Het citaat op de muur aan de Lange Nieuwstraat eindigt met ‘mijn eerste schamele rondjes op de stadsvijver.’ Het zijn de eerste zeven regels van een alinea die nog eens dertien regels doorloopt, vanaf: ‘Nu rijd ik over de hele wereld. Ik kom nergens aan land, maar omdat ik af en toe eten moet, rijd ik vaak naar een schip.’
Opvallend is dat het aanhalingsteken sluiten aan het einde van het fragment vóór de punt staat. Dit is niet correct, net zomin als hoger in de tekst waar komma en aanhalingsteken van plaats zijn verwisseld.
Hoe dan ook: Maarten Biesheuvel heeft zijn monument in de stad waar hij op 23 mei 1939 werd geboren.
Foto Frank van Dijl.
Aan de heer Frank van Dijl,
Een mooi geschreven aandachtspunt voor Maarten Biesheuvel. Dank.
(echter) U schreef ook:
‘Opvallend is dat het aanhalingsteken sluiten aan het einde van het fragment vóór de punt staat. Dit is niet correct, net zomin als hoger in de tekst waar komma en aanhalingsteken van plaats zijn verwisseld’.

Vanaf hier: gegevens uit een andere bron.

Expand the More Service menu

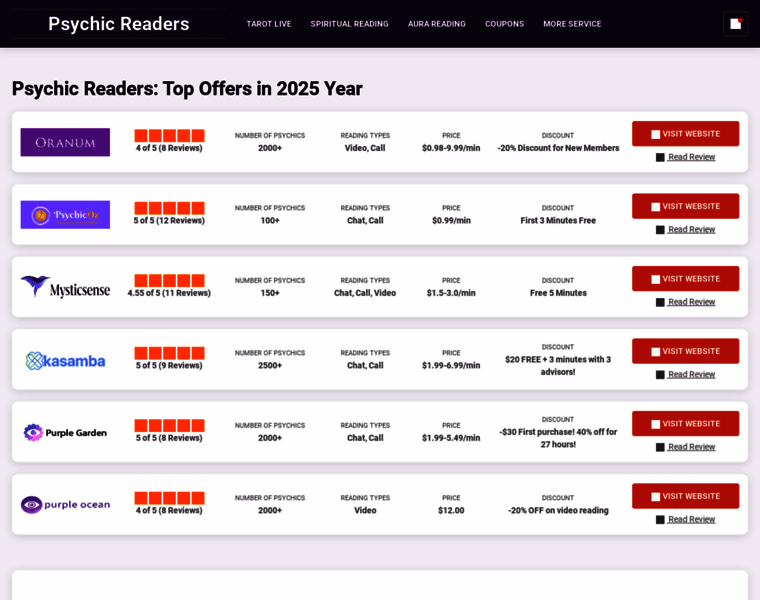coord(572,24)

Het is misschien (heden ten dage) regel om de punten, komma’s en aanhalingstekens anders te plaatsen, maar vanaf de lagere school t/m de universiteit is mij geleerd dat de punt de zin markeert (in de betekenis van afbakenen) ook de komma komt (mijns inziens) nà het aanhalingsteken.

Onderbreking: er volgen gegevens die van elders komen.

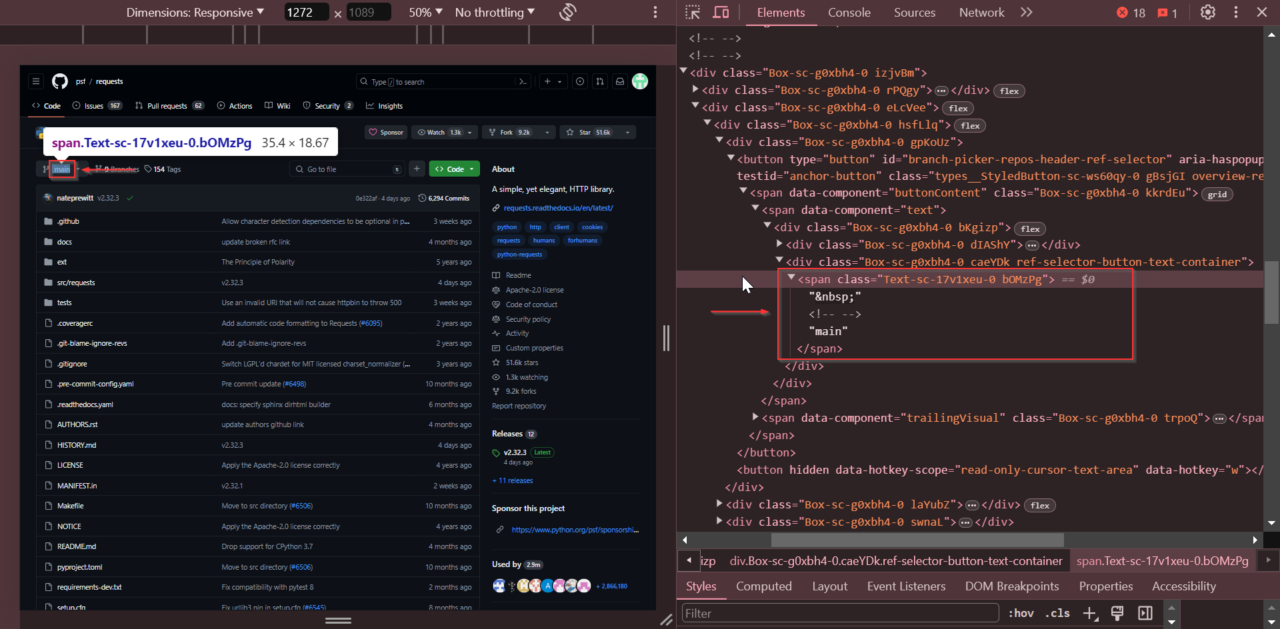1280x629 pixels.
Task: Switch to the Computed tab
Action: [x=764, y=586]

Ik weet dat er verschillend over wordt gedacht en vind dat ook niet erg. Wel betreur ik uw opmerking ‘dit is niet correct’. ‘Opvallend is’ lijkt mij genoeg in dezen.
Aan mevrouw Ina A. Tanahatoe-Siepman,
Dank voor uw bericht en het compliment.
Wat betreft uw kritiek: het fragment uit ‘Brommer op zee’ op de muur in Schiedam is een citaat, maar de aanhalingstekens waarmee het is omgeven, geven niet aan dat het een citaat is, ze horen bij het geciteerde, namelijk een vraag van Isaäc gevolgd door het antwoord van de bromfietser in kwestie. De tekst in het boek luidt: ‘Dat is een kwestie van oefenen,’ zei de man. De komma staat dus vóór het aanhalingsteken, niet erna zoals op de muur. Dat is dus niet correct, omdat er onjuist is geciteerd.

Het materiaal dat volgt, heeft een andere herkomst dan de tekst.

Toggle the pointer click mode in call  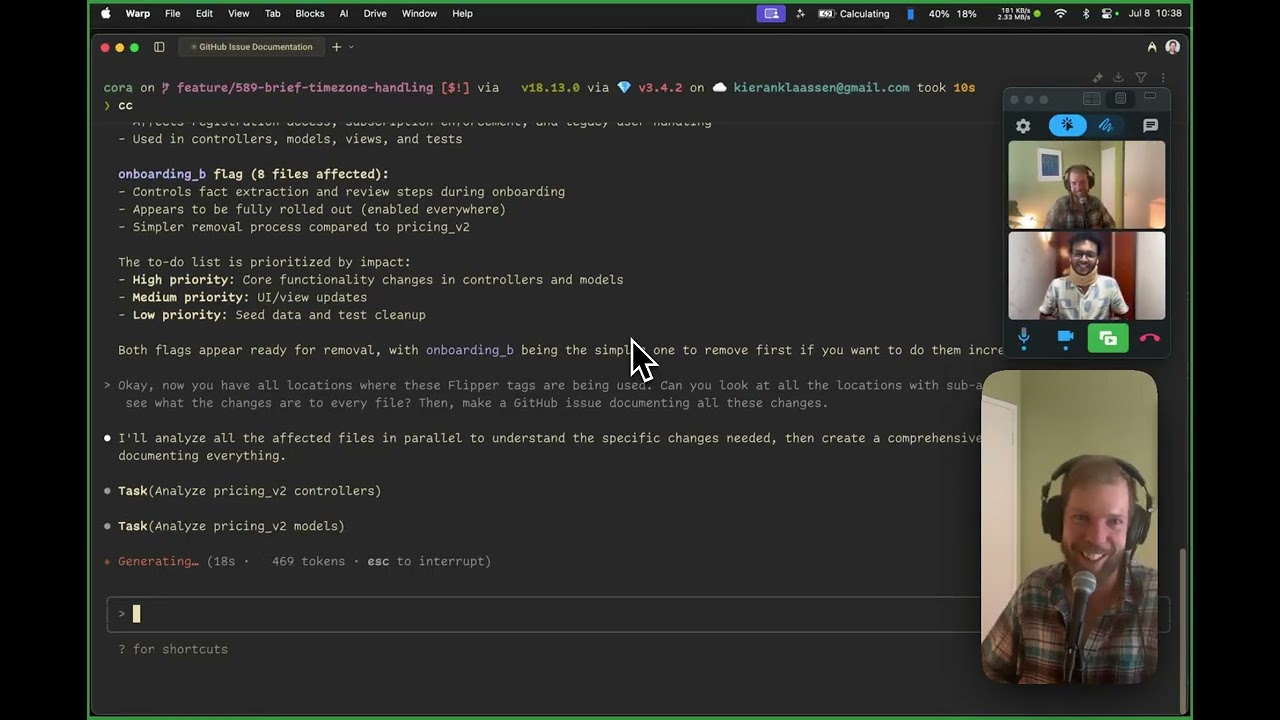point(1067,126)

(Hier valt overigens nog wel te verdedigen dat de komma ná het aanhalingsteken sluiten had gemoeten, de geleerden zijn het er niet over eens, maar zo heeft Biesheuvel het nu eenmaal geschreven.)
Iets anders is het aanhalingsteken sluiten na de punt aan het einde van het fragment. In het boek spreekt de man nog zo’n twaalf regels door. De directe rede wordt door Biesheuvel afgesloten met een punt en het aanhalingsteken sluiten, zoals het hoort. Op de muur eindigt het antwoord van de man met schamele rondjes op de stadsvijver’. De volgorde ‘. is niet juist, omdat Biesheuvel de zin die eindigt met stadsvijver correct afsluit met een punt, waarna hij een nieuwe zin begint. Hier had dus moeten staan: stadsvijver.’ Nog beter was het geweest als was aangegeven dat de tekst in het boek langer doorloopt met drie puntjes tussen vierkante haken. Dan had er gestaan: stadsvijver. […]’ Maar ik geef toe dat dat er op een muur niet zo mooi uitziet en bovendien: er wordt al aangeduid dat het om een fragment gaat.
Ik hoop maar dat u mij geen al te grote muggenzifter of, excusez-le-mot, kommaneuker vindt.